▸ BRIEF:
Retype, without pictures, the line holding "Click the PR: 7L6 code" and each line below it through the final line.

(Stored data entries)

|---|

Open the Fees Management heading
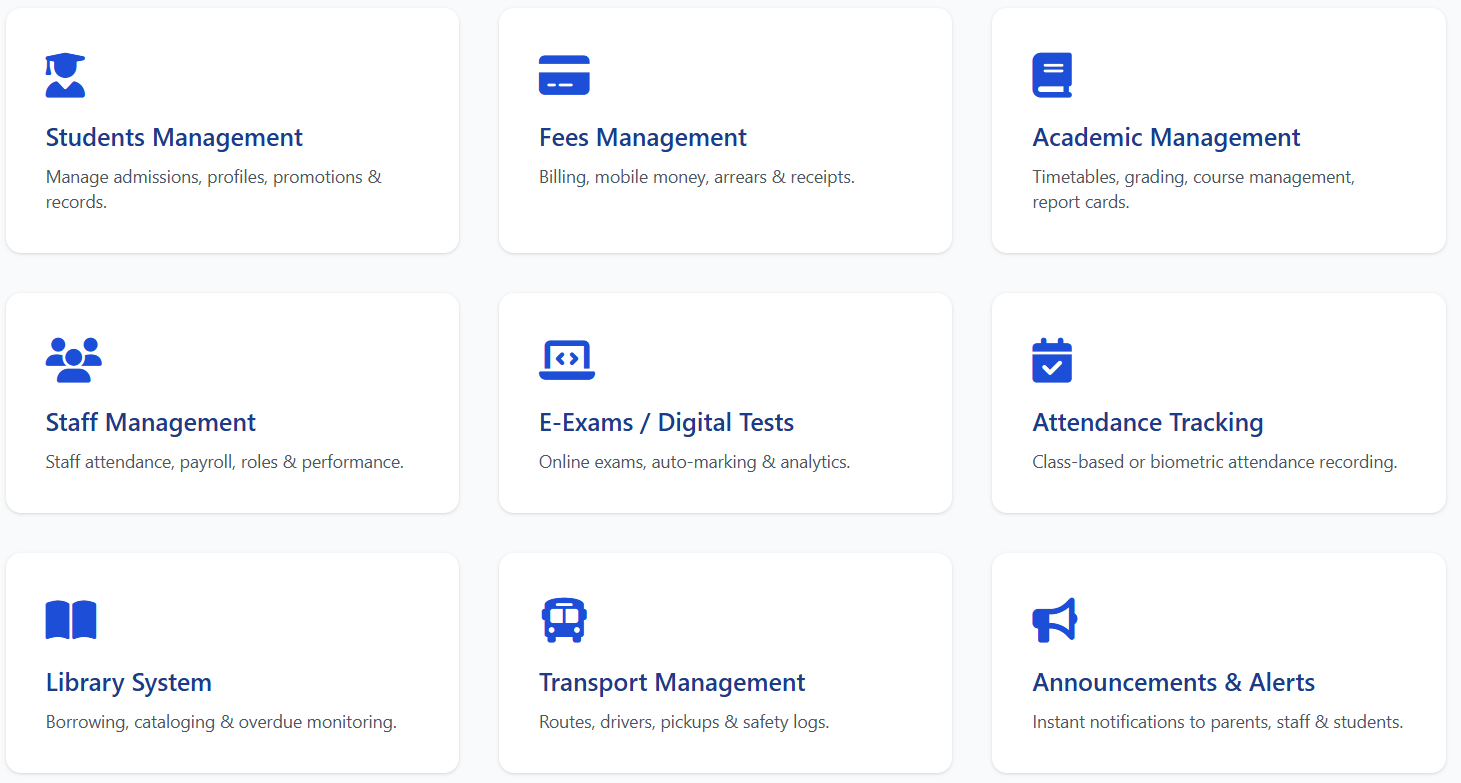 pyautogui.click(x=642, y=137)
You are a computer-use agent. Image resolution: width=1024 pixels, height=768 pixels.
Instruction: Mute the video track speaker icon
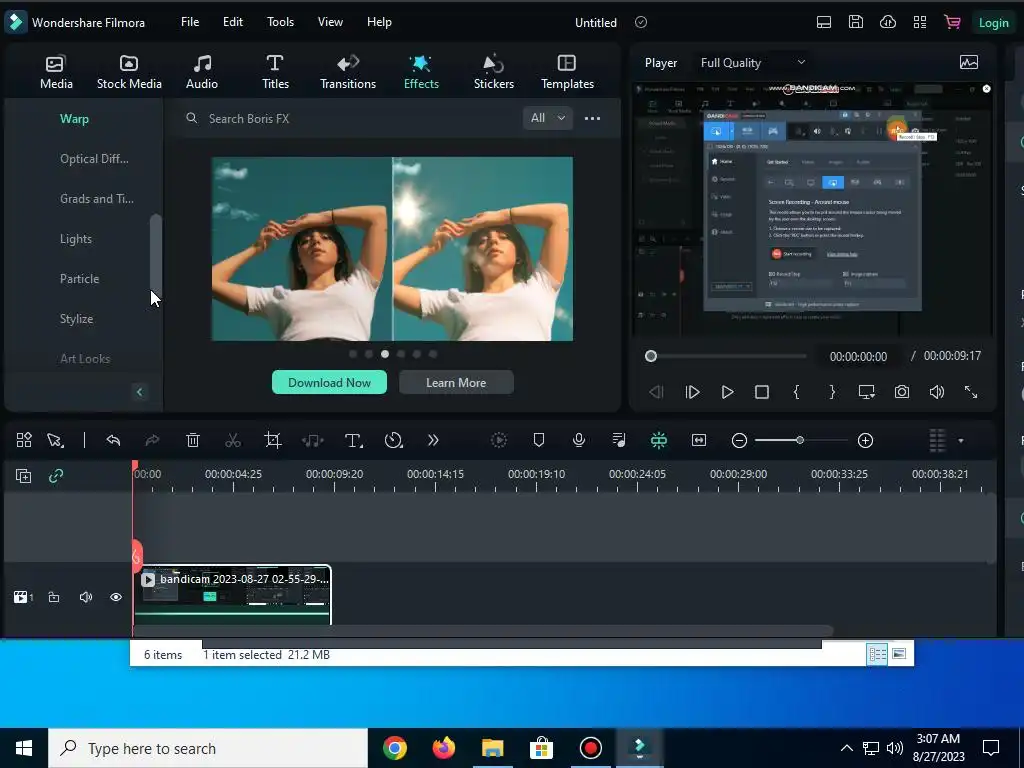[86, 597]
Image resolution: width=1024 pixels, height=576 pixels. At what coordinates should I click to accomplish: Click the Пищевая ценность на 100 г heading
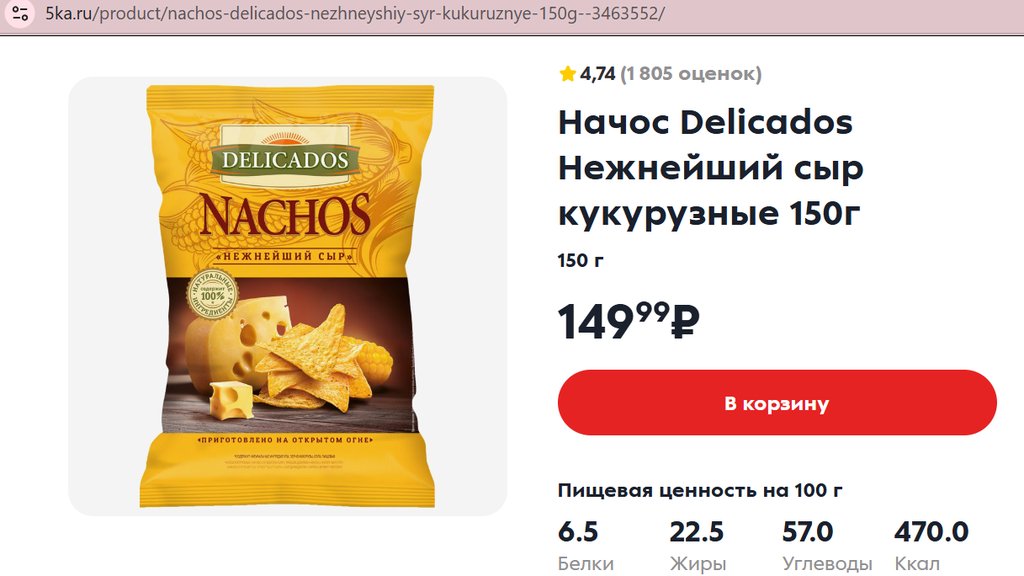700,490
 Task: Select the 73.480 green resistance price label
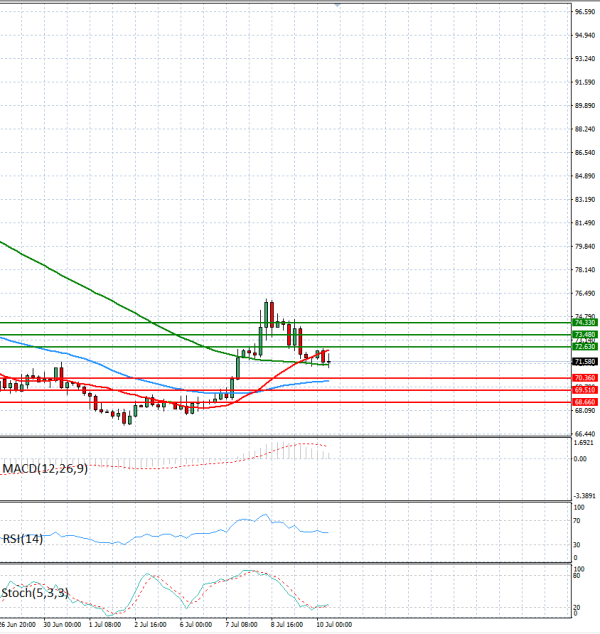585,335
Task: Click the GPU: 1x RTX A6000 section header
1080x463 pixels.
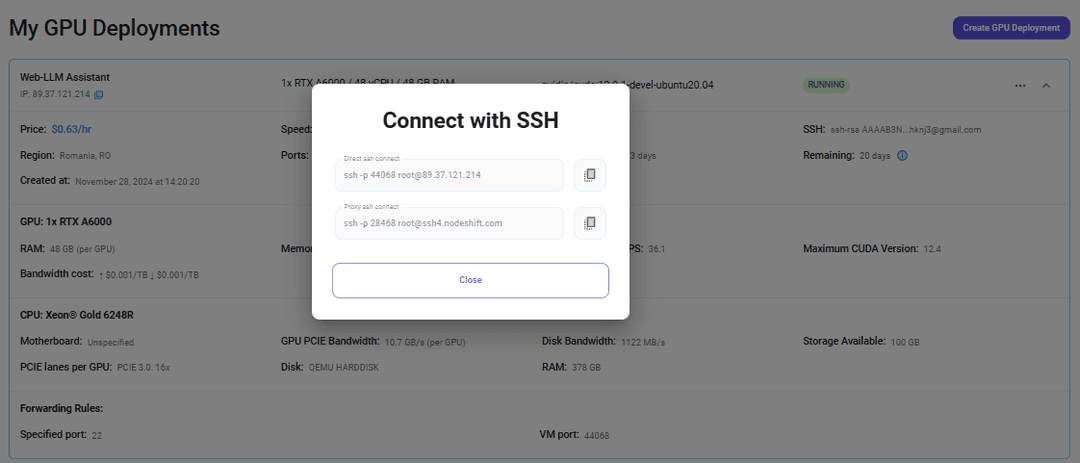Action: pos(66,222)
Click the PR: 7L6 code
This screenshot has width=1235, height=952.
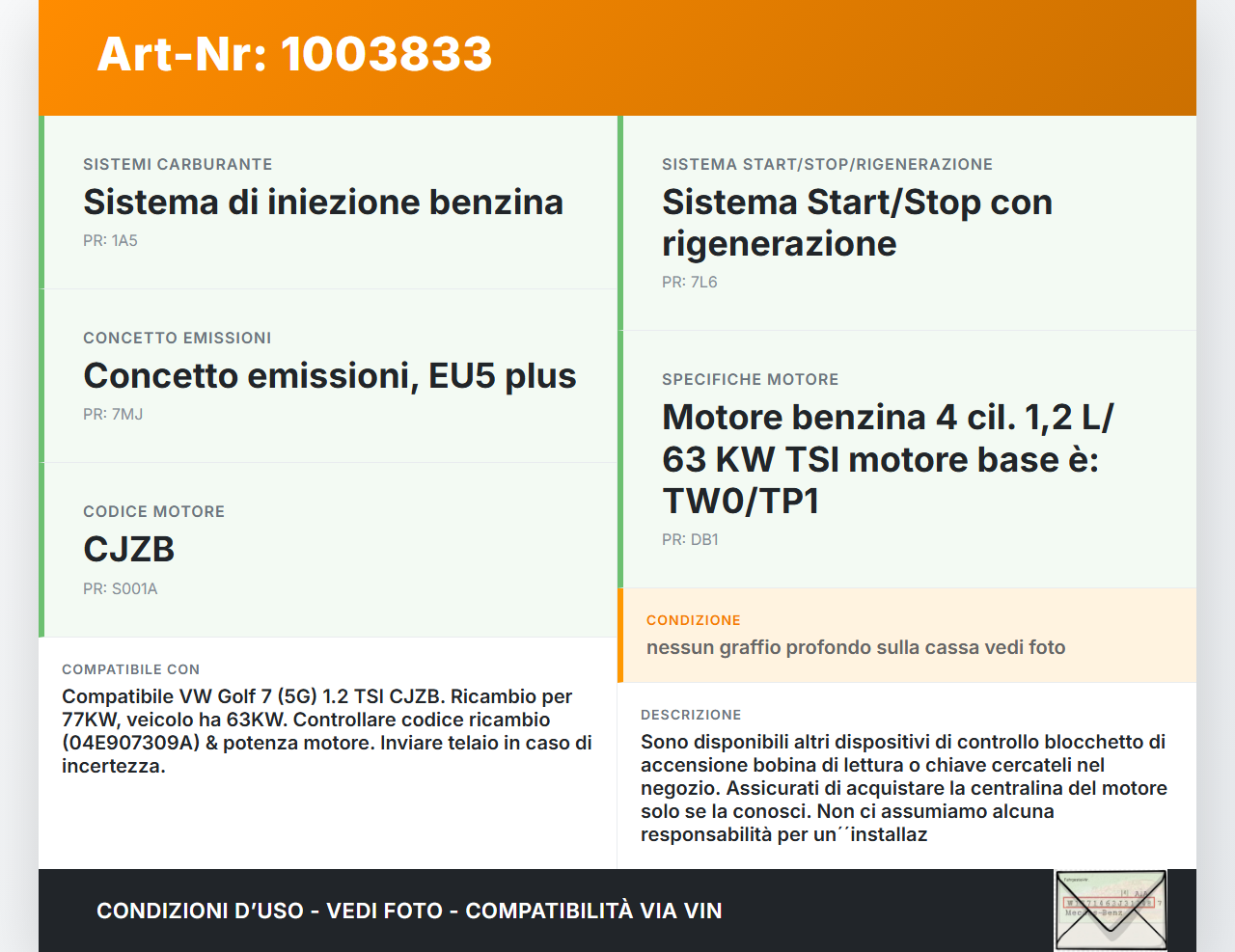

|---|

▸ FINISHED TASK:
Click the PR: 7L6 code
This screenshot has width=1235, height=952.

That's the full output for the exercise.